Team reveals molecular pathway of weight-controlling hormone
Scientists at NGM Bio have revealed deep insights into the role that a little-understood human hormone plays in regulating body weight. Named Growth and Differentiation Factor 15 (GDF15), this hormone is typically active only when the body experiences acute or prolonged stress, including following exposure to tissue-damaging toxins, such as chemotherapy, or during chronic disease, such as obesity or cancer. As a result, the GDF15 pathway holds promise for the development of potential therapeutics for diseases of both excess and insufficient body weight.
The paper, published in Nature, uncovers important molecular biology and mechanisms related to this hormone and its receptor, including the crystal structure of the complex. Based on these preclinical findings, NGM and its collaborator, Merck, are advancing multiple drug candidates, including NGM386. NGM386 is an optimized variant of GDF15 that activates its cognate receptor, known as GDNF Receptor Alpha-like (GFRAL), and holds potential as a treatment for obesity, a growing epidemic that affects an estimated 78 million adults in the United States. NGM is also developing NGM120, a monoclonal antibody antagonist of GFRAL that holds potential as a treatment for cachexia. Cachexia is an extreme form of weight loss exacerbated by chemotherapy that afflicts more than half of all cancer patients, for whom it is frequently the proximate cause of death.
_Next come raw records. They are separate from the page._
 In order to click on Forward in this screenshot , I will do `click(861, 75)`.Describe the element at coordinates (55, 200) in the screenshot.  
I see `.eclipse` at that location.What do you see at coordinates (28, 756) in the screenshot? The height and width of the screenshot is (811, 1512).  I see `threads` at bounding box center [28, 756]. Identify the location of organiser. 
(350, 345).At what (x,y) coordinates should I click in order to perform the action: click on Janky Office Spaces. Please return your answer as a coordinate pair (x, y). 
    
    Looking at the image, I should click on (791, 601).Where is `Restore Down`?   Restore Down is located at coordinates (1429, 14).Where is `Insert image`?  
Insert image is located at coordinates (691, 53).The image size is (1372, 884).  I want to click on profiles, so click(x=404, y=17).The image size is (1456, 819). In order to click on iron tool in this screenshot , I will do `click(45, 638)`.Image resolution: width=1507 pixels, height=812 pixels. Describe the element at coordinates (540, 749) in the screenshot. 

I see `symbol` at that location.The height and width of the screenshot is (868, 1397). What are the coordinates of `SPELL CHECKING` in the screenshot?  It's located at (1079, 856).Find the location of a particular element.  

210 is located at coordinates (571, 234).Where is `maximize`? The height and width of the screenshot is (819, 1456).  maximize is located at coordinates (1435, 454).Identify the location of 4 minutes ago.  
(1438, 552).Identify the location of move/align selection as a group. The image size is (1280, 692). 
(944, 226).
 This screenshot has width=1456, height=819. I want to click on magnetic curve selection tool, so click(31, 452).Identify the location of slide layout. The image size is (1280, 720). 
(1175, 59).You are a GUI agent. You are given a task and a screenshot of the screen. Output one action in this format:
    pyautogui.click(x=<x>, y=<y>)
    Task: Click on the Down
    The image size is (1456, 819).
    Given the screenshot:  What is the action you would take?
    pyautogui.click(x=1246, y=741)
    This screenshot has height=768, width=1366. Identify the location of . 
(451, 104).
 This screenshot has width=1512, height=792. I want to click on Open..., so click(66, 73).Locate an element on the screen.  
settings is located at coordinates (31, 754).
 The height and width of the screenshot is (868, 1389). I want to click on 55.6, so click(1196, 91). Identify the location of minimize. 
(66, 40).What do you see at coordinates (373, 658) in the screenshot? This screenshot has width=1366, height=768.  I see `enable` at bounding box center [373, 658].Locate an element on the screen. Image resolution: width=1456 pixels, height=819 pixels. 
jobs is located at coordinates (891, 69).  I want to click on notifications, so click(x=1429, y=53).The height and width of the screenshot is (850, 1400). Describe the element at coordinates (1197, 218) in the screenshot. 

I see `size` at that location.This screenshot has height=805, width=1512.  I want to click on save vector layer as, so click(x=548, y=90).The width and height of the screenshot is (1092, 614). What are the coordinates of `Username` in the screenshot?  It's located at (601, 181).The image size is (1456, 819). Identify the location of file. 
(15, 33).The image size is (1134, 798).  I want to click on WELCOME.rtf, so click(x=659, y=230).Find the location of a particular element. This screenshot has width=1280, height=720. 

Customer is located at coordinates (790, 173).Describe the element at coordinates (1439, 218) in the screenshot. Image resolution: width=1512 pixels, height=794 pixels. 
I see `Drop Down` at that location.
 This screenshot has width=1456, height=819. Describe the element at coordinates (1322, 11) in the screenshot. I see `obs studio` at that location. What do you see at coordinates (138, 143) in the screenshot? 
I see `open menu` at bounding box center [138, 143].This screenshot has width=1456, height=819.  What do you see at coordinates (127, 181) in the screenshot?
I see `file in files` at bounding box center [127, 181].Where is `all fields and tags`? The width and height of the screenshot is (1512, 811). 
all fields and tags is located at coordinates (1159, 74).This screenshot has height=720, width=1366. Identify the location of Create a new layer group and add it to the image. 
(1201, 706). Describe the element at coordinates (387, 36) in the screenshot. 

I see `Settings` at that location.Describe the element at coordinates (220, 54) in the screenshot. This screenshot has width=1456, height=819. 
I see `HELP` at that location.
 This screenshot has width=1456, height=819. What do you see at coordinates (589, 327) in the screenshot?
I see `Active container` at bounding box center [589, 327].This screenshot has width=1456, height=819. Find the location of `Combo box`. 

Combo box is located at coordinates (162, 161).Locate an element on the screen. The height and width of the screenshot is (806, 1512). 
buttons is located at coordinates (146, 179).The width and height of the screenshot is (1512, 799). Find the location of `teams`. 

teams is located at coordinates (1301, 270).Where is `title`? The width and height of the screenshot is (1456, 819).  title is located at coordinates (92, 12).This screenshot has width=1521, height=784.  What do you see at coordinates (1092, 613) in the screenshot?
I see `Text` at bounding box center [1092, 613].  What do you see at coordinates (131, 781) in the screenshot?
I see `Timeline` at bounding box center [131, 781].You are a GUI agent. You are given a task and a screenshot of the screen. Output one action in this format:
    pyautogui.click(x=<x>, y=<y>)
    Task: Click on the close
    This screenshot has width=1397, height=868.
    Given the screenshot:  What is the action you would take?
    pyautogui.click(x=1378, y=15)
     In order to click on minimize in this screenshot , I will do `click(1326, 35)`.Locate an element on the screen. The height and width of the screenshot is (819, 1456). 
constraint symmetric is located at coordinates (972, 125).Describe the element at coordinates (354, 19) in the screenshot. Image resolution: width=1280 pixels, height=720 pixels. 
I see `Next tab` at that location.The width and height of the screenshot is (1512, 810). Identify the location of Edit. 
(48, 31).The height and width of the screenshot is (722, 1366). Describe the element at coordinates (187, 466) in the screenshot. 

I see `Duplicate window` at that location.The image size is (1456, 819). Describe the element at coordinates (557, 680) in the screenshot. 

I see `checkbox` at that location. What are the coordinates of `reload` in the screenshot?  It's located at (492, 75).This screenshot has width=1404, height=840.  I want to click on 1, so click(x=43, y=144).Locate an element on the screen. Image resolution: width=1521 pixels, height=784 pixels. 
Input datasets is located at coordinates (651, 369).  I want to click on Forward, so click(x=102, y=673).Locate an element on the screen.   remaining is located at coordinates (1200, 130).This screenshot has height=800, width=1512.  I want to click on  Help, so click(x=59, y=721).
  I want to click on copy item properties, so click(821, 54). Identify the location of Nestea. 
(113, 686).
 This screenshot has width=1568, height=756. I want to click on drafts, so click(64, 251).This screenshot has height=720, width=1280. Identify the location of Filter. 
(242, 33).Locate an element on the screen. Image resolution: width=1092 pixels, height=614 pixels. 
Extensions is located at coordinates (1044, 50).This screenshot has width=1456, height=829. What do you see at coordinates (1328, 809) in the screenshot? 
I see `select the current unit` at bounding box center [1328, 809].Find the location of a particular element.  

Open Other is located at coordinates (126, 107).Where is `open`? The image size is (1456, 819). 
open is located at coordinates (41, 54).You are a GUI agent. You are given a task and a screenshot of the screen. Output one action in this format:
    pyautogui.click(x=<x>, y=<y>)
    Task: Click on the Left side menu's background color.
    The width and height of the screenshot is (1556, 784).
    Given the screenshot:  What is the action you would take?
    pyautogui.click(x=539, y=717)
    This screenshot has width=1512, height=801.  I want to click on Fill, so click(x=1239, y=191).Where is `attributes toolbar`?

"While it had been established that GDF15 is involved in weight-related diseases, the lack of information about its signaling pathway had impeded the development of new medicines harnessing this biology," said Jin-Long Chen, Ph.D., founder and chief scientific officer of NGM Bio. "This publication describes the critical breakthrough that enabled the development of multiple drug candidates for these difficult-to-treat disorders, which could ultimately transform the lives of patients battling obesity and cachexia."
The paper shows that GDF15 binding to GFRAL is required both to protect mice from weight gain in metabolically-stressed conditions and to trigger excessive weight loss in mice treated with chemotherapy. This work also demonstrated that GFRAL forms a complex with the receptor tyrosine kinase RET on the surface of neurons that are localized exclusively in the brainstem, and that these neurons form part of what has been recently dubbed the "emergency circuit" of body weight regulation. This circuit, which resides deep within the brain, lies outside of those areas normally associated with weight control. Until recently, the identity of circulating molecules that could activate this circuit remained elusive. By binding to GFRAL and activating RET, GDF15 'flips the switch' on this circuit, leading to anorexia and weight loss.
NGM's research supports the hypothesis that obesity and cachexia are opposite sides of the same biological process. Drugs such as NGM386 and NGM120 that can toggle the GFRAL 'switch' on or off may have the potential to offer therapeutic benefit for a range of weight-related diseases.
"GFRAL was discovered to be the receptor for GDF15 by one of our dedicated scientists whose commitment to drug discovery prompted her to visit the lab on a holiday weekend to check on an experiment. In the ensuing years, working in collaboration with Merck, our team has advanced multiple product candidates against the GDF15 receptor complex for human testing," said William J. Rieflin, chief executive officer of NGM Bio. "We hope the dedication of our researchers and clinicians will ultimately translate into medicines for patients who struggle with weight-related diseases."
The paper, entitled "Non-homeostatic body weight regulation through a brainstem-restricted receptor for GDF15," published online on Sept. 27 and will appear in the October 12, 2017 print issue of Nature.